Author: Sarah Beth Durst
Audience: YA & up
My rating: 4.6 stars
A desperate race between humans & monsters for freedom, for money, and for justice.
In a city that borders a desert, everyone is reborn into a new life after their death, but their type of rebirth will depend on their current actions. A good person will be reborn into a good life. An evil person will be reborn as a kehok, an ugly, monstrous, wild creature. The only way for a kehok to redeem itself, according to the augers, is to win the its way to the very last race.

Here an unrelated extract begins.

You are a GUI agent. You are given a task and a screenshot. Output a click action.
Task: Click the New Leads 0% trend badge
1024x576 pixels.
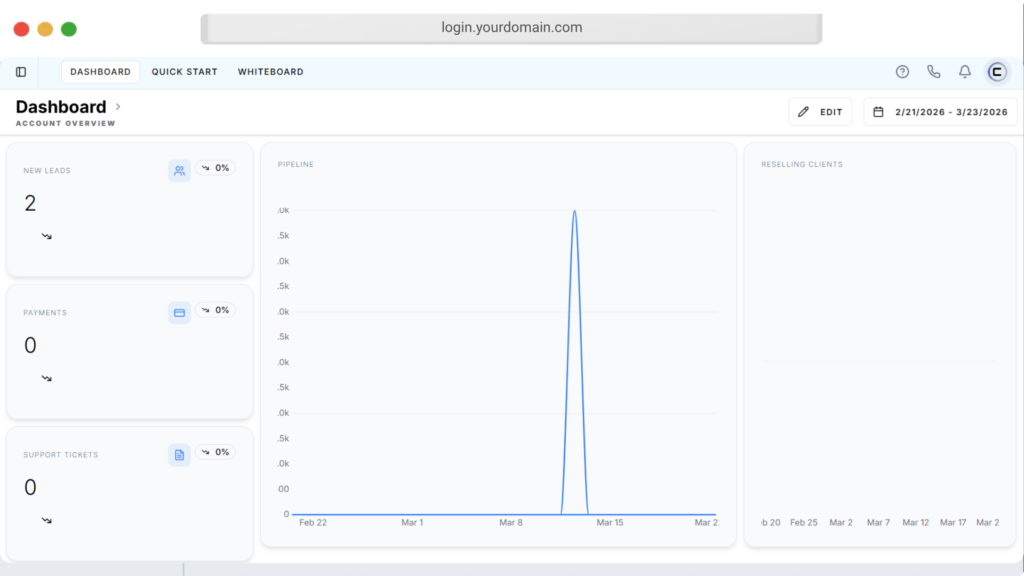pos(215,168)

Tamra, an experienced but unlucky kehok trainer, needs to win the grand race in order to afford her daughter’s tuition. If she doesn’t win, the temple won’t let her see her daughter again. Reia, on the run from her controlling parents, must win the races in order to earn her freedom back. But to do so, she’ll need to learn to ride the wildest, untamed, monstrous kehok of them all. The races are fast, brutal, & deadly. And in the background, the emperor struggles to maintain his throne and his life, as his enemies conspire to replace him.
As with most of Durst’s books, the world building here is fresh and unique. One feels as if they’re in the desert, watching hordes of monstrous creatures killing their way to the finish line. This book is a bit grittier than some of her other works, more on a YA level, but it’s well written and just as captivating as them all. I really enjoyed it once I got into it. The suspense of the races was so good, I practically felt like I was there in person, cheering on & racing with the kehok and rider.
The characters are strong and fierce, people with real struggles that we can identify with while cheering them on. I was impressed in that almost every character was given their own subplot. They weren’t flat characters there to just color the background for the main character. They were complex and well developed, adding lots of flavor to the story.
In particular, I liked the three women the book focused most on. They each had their own problems, their own personalities, and their stories weren’t marginalized by having them fall in love. Whatever romance there was in this book, if any, was minor and only hinted at as a potential future. This book focused on the characters and their conflicts.
The plot was nicely twisty and complicated. Secret plans and devious deeds abound. I thought this would be a simple matter of winning the races, but hard as that was, it was only the beginning.
I received a copy in exchange for an honest review.